[Start of section]

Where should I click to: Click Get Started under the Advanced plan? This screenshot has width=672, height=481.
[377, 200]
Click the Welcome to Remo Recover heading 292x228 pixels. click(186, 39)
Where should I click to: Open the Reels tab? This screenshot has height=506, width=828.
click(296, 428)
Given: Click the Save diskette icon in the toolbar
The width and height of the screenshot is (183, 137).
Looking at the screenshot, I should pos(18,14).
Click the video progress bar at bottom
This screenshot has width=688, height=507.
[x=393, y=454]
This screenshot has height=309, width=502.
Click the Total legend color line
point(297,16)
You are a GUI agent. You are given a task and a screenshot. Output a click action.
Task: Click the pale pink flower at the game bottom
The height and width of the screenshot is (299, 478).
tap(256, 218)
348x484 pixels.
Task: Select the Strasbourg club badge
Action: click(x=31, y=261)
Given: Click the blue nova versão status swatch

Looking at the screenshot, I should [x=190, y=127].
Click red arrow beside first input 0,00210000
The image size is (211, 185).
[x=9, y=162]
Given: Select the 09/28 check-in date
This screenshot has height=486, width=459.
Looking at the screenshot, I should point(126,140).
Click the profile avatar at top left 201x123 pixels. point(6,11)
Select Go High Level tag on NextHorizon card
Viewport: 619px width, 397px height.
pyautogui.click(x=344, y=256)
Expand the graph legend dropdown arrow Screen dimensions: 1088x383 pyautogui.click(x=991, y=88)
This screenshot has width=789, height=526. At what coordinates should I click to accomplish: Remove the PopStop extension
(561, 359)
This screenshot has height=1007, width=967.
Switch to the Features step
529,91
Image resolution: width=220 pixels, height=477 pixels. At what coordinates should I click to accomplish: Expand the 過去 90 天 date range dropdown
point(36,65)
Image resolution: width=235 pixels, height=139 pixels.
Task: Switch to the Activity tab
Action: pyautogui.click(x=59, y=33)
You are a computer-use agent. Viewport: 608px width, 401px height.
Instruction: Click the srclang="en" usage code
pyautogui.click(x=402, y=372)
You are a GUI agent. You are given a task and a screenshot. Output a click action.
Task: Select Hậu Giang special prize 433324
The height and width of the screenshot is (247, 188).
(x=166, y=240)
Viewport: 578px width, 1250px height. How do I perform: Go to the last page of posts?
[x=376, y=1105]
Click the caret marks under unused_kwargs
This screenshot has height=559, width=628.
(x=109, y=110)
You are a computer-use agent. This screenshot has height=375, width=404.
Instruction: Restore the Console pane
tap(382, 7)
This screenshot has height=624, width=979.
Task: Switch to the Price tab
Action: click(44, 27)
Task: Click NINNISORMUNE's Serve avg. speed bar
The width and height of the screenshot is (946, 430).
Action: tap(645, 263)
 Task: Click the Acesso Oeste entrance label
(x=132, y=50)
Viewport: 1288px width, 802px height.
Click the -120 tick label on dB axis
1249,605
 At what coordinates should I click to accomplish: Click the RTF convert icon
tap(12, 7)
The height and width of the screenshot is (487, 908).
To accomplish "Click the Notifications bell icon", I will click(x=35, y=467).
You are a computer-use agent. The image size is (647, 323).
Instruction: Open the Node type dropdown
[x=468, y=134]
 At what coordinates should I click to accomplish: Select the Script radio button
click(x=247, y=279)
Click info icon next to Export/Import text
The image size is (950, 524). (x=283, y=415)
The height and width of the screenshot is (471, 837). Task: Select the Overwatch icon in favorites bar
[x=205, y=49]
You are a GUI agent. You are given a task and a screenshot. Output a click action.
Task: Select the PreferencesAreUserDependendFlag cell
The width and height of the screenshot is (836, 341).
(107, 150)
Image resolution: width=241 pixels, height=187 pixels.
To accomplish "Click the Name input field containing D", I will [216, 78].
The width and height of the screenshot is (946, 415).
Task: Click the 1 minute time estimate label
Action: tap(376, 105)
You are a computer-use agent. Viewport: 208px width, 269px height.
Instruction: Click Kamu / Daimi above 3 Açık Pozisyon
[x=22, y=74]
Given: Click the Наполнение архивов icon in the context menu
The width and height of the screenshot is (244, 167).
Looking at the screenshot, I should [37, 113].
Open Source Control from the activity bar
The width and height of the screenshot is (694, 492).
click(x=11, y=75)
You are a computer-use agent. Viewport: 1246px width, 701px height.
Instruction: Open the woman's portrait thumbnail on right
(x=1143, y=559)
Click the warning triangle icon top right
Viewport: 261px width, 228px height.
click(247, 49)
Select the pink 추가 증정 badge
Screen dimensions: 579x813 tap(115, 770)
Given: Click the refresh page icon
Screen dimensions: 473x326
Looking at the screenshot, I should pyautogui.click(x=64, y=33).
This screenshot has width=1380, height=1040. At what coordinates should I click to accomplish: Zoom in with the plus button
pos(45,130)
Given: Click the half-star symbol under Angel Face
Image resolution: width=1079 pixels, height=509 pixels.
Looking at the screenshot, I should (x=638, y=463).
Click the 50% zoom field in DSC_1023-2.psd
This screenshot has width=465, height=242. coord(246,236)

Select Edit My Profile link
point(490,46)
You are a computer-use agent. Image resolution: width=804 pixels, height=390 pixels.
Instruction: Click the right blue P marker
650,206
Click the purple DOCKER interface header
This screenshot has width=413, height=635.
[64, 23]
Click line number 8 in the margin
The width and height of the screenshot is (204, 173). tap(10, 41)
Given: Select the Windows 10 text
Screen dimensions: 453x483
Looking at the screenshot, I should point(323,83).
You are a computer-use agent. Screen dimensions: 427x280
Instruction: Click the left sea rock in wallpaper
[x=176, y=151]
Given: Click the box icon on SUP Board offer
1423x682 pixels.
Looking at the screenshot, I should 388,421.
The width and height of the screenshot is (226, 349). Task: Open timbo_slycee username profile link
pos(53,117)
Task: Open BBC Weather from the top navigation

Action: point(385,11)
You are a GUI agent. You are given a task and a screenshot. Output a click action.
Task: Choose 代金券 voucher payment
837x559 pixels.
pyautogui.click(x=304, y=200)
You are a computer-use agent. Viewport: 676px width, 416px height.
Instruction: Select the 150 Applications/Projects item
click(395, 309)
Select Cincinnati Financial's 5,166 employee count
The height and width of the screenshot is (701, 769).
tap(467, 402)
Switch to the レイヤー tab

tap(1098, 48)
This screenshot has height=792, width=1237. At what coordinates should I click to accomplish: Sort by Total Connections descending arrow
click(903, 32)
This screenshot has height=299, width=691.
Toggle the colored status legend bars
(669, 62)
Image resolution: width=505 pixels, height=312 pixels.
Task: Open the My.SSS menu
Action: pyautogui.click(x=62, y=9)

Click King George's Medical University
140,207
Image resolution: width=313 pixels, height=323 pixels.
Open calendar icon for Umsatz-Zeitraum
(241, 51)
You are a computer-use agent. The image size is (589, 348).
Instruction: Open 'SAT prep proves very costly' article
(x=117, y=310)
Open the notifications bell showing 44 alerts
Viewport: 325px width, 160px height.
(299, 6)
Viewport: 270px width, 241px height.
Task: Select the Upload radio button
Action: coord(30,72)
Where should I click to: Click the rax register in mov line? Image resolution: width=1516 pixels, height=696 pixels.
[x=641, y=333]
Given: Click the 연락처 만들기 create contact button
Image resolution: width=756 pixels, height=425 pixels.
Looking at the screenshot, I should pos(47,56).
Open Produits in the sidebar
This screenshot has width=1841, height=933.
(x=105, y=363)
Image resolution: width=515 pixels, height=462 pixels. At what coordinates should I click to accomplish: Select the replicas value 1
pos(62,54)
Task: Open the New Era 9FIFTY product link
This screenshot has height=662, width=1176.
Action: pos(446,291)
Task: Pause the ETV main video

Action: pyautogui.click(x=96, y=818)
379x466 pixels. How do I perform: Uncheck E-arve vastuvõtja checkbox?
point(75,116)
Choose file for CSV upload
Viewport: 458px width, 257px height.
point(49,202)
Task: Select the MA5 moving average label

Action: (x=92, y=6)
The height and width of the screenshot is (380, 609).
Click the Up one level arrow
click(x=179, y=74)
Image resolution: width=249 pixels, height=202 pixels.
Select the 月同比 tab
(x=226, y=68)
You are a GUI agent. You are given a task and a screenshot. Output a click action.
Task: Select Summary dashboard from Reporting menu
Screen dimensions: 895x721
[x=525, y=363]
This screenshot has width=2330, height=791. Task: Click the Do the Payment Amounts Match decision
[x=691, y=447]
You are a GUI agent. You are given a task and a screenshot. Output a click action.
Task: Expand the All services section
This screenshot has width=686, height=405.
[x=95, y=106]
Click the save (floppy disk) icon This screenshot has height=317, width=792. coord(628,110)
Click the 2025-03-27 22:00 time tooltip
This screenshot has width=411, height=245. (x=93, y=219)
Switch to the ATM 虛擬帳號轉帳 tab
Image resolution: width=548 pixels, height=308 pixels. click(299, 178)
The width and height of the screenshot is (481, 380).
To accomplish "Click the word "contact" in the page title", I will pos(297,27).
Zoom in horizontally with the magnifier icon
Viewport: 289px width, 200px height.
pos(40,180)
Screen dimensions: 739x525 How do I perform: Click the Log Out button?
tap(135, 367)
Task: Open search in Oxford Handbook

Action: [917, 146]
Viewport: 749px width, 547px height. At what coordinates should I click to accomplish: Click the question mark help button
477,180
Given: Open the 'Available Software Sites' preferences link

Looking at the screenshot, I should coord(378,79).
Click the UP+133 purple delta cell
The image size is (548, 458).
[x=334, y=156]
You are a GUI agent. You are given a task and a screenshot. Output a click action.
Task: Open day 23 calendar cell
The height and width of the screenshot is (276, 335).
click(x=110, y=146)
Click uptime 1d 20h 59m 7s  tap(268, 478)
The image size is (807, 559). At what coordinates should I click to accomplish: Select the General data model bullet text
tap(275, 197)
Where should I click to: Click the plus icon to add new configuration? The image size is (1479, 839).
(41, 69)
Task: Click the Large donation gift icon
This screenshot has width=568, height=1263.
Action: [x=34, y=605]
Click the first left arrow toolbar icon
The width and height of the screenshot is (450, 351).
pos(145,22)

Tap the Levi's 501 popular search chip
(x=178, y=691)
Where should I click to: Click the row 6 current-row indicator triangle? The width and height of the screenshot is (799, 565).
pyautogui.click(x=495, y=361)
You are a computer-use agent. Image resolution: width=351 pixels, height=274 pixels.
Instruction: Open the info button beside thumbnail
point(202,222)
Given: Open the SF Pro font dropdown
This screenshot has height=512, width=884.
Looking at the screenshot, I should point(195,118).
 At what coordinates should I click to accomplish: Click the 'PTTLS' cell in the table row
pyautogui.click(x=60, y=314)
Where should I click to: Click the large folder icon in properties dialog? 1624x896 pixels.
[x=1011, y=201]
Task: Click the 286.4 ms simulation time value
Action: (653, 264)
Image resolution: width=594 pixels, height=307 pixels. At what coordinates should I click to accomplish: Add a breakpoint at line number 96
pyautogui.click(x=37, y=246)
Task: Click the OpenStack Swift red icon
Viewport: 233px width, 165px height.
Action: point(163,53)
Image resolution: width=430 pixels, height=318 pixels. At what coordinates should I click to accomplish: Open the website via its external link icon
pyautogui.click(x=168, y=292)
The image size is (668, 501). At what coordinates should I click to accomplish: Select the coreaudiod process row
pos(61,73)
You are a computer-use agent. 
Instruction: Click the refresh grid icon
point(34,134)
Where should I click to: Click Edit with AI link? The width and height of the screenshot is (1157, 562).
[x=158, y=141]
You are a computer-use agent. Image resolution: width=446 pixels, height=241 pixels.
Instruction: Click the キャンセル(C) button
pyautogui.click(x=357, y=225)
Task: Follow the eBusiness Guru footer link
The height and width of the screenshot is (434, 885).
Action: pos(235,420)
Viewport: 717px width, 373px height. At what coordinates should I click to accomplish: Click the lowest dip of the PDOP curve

[End of section]

Task statement: Transcribe the records above from the line holding "Click the Up one level arrow" down to the line holding "Click uptime 1d", inclusive, without adding anything.

Solution for this exercise:
Click the Up one level arrow
click(x=179, y=74)
Image resolution: width=249 pixels, height=202 pixels.
Select the 月同比 tab
(x=226, y=68)
You are a GUI agent. You are given a task and a screenshot. Output a click action.
Task: Select Summary dashboard from Reporting menu
Screen dimensions: 895x721
[x=525, y=363]
This screenshot has width=2330, height=791. Task: Click the Do the Payment Amounts Match decision
[x=691, y=447]
You are a GUI agent. You are given a task and a screenshot. Output a click action.
Task: Expand the All services section
This screenshot has width=686, height=405.
[x=95, y=106]
Click the save (floppy disk) icon This screenshot has height=317, width=792. coord(628,110)
Click the 2025-03-27 22:00 time tooltip
This screenshot has width=411, height=245. (x=93, y=219)
Switch to the ATM 虛擬帳號轉帳 tab
Image resolution: width=548 pixels, height=308 pixels. click(299, 178)
The width and height of the screenshot is (481, 380).
To accomplish "Click the word "contact" in the page title", I will pos(297,27).
Zoom in horizontally with the magnifier icon
Viewport: 289px width, 200px height.
pos(40,180)
Screen dimensions: 739x525 How do I perform: Click the Log Out button?
tap(135, 367)
Task: Open search in Oxford Handbook

Action: [917, 146]
Viewport: 749px width, 547px height. At what coordinates should I click to accomplish: Click the question mark help button
477,180
Given: Open the 'Available Software Sites' preferences link

Looking at the screenshot, I should coord(378,79).
Click the UP+133 purple delta cell
The image size is (548, 458).
[x=334, y=156]
You are a GUI agent. You are given a task and a screenshot. Output a click action.
Task: Open day 23 calendar cell
The height and width of the screenshot is (276, 335).
click(x=110, y=146)
Click uptime 1d 20h 59m 7s  tap(268, 478)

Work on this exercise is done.